An average guy is chosen to compete on Lap of Luxury, a reality show that, unbeknownst to him, is fake and populated with actors. It was a cruel joke — but not on "star" Matt Kennedy Gould, who proved to be a charismatic mensch (and won $100,000 for his troubles). The laugh was on the clichés of the reality-show genre (the smarmy host, the typecast contestants, the cheesy elimination ceremony) parodied by this sharp, funny — and genuinely touching — spoof.
W H I T E   T E E T H  
( P B S )

Last year, I criticized PBS for spending its limited scripted-programming resources too conservatively on costume dramas. So let's give credit where it's due. This Masterpiece Theatre adaptation of the intellectually agile 2000 Zadie Smith novel (the story of a multiethnic cast of Londoners from World War II to the turn of the millennium) showed the network can be daring — and relevant — without losing its class.
T H E   E L L E N   D E G E N E R E S   S H O W  
( S y n d i c a t e d )

There's a new nice lesbian in daytime talk (and given Rosie's courtroom showing this fall, not a moment too soon).
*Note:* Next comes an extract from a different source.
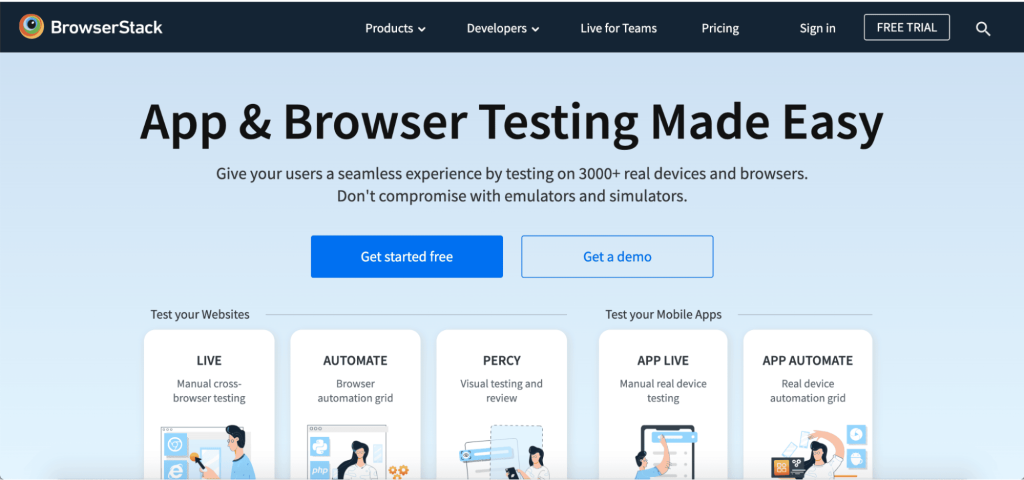Select the AUTOMATE card title
Image resolution: width=1024 pixels, height=480 pixels.
355,360
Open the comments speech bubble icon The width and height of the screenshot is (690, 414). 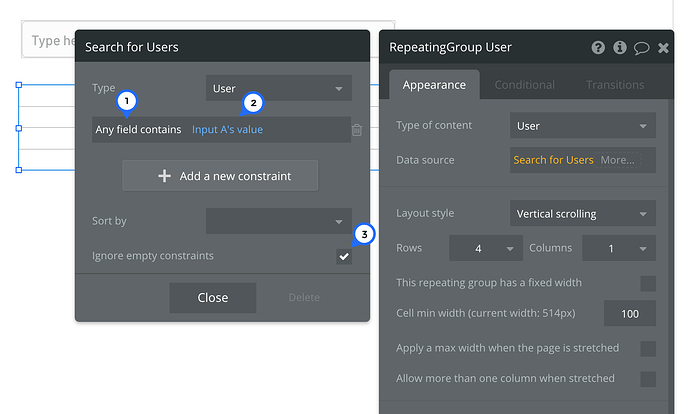[642, 47]

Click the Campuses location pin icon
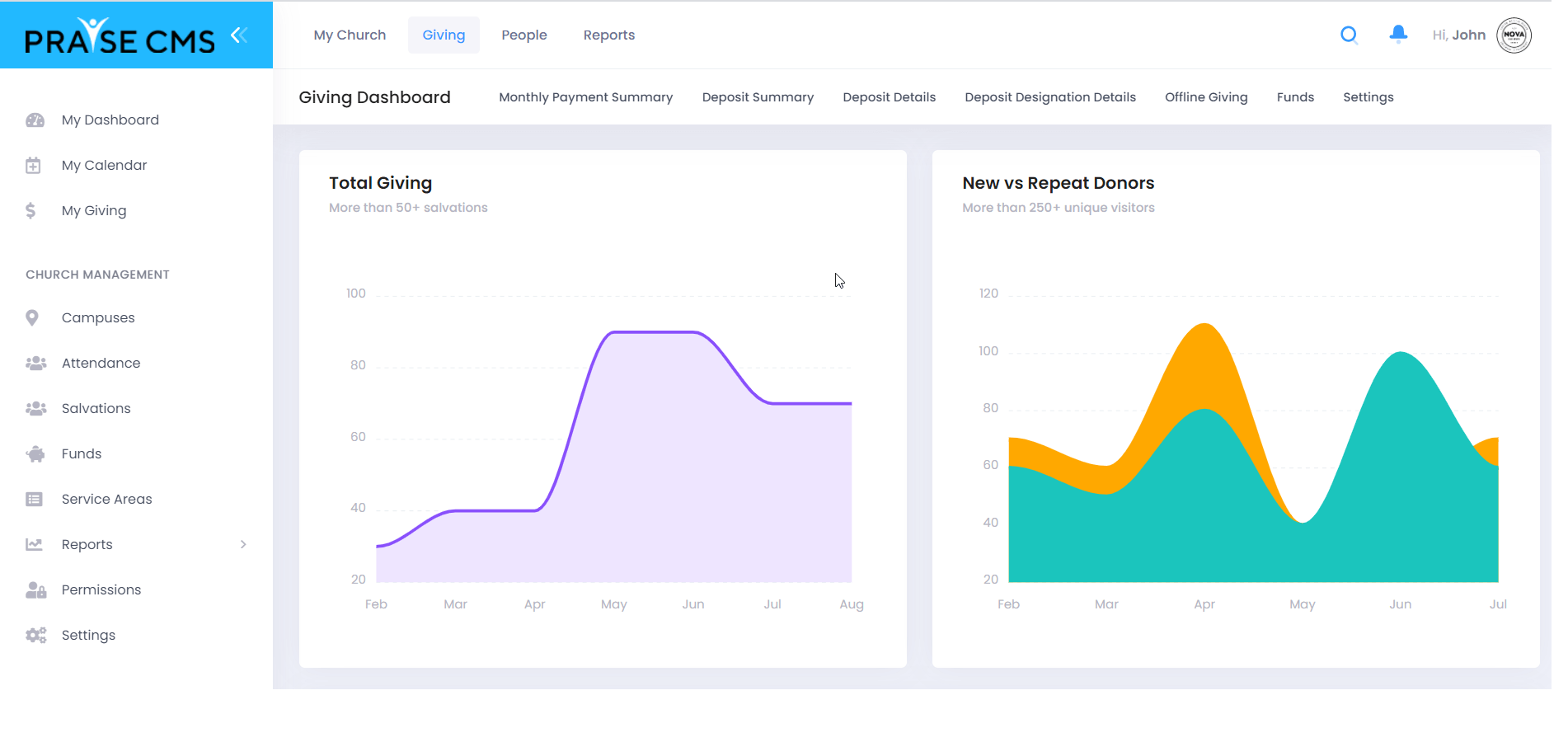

DeGeneres' dry humor and affable-but-not-obsequious style are perfect for her morning chat slot, as is her naturally chummy casualness: You half expect her to plop down on the couch next to you, put her feet up and grab the remote. Welcome, and stay a while.
S U R V I V O R :   A M A Z O N  
( C B S )

Great reality shows take a single, provocative question and brilliantly carry it to an extreme. In this reinvention of the granddaddy of modern reality games, the extreme was the Brazilian jungle, and the question as old as sexual reproduction: "Who's better, women or men?" The sixth season of Survivor recaptured the watercooler-worthiness of the original. (A woman won, by the way. I'll leave the "Who's better?" answer up to you.)
F O X   A N D   M S N B C ' S   P A T R I O T   G A M E S
It was bad enough that Fox's Geraldo Rivera and MSNBC's Peter Arnett made some boneheaded mistakes in Iraq (possibly giving away troop positions and giving an interview to Iraqi state TV, respectively). It was inexcusable that each network seized on the mistakes as a marketing opportunity, portraying the other as a quisling while competing to see who could fly the flag most shamelessly.